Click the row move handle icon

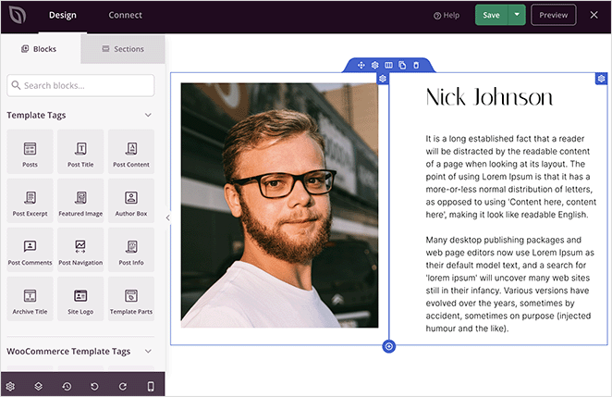pos(361,65)
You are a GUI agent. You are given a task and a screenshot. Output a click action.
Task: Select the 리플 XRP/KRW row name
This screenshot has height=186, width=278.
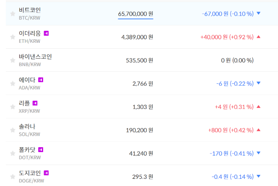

------------------------------------

Write out the data above precisely. Pictures stay out.

(Expected answer)
Click the row move handle icon

pos(361,65)
You are a GUI agent. You are given a task and a screenshot. Output a click action.
Task: Select the 리플 XRP/KRW row name
This screenshot has height=186, width=278.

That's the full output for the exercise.